WHAT TO WORK ON
Among the entries, which lines carry the string "computer"? Copy every one.

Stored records
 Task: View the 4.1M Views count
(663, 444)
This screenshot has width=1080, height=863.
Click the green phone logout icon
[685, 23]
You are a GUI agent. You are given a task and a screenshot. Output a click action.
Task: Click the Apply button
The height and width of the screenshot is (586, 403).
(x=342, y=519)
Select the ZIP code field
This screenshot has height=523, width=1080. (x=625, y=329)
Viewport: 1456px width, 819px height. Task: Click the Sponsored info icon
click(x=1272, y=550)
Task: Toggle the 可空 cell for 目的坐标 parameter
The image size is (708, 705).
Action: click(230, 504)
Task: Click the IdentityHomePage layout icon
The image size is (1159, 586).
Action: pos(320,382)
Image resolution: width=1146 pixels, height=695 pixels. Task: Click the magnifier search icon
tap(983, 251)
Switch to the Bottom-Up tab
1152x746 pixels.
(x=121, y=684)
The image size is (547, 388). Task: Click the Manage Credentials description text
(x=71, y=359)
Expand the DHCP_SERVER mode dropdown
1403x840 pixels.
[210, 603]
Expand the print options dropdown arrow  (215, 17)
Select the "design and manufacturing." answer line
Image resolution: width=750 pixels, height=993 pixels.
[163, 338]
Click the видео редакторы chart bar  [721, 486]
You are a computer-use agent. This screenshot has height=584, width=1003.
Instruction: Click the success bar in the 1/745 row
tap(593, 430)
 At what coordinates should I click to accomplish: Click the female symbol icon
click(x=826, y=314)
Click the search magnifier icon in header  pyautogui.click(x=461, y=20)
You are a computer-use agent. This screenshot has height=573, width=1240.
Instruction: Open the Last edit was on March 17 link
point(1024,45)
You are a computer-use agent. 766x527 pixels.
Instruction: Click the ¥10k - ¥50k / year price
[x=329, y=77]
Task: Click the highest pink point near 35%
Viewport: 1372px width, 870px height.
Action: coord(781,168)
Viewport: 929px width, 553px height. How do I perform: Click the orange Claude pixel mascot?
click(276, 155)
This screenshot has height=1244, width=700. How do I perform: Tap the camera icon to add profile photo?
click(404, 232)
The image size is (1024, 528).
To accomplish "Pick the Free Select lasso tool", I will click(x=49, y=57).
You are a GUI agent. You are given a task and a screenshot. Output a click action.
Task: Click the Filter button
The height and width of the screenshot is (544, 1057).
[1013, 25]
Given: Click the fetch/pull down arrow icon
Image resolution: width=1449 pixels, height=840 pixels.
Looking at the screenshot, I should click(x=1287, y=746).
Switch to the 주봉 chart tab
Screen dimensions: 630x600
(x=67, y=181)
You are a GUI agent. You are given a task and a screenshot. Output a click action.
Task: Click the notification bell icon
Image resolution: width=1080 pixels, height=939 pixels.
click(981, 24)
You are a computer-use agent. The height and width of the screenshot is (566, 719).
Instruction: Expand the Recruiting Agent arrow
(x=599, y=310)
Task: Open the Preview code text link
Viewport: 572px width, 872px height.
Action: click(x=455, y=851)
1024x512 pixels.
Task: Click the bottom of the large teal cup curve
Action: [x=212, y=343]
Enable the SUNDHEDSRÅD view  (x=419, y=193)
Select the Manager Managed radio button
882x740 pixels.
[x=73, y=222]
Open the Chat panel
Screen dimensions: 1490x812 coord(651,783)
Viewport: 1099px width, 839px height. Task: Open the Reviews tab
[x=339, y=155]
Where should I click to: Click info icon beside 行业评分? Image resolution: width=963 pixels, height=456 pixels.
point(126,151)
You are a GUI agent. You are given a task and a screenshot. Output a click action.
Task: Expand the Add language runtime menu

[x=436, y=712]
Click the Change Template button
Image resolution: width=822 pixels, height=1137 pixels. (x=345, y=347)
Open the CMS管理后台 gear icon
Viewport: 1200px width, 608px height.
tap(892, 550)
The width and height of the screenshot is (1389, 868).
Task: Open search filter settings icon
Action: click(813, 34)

WRITTEN RESPONSE
You are a computer-use agent. This screenshot has height=584, width=1003.
You are a computer-use agent. This screenshot has height=573, width=1240.
You are a computer-use agent. 766x527 pixels.
You are a computer-use agent. The height and width of the screenshot is (566, 719).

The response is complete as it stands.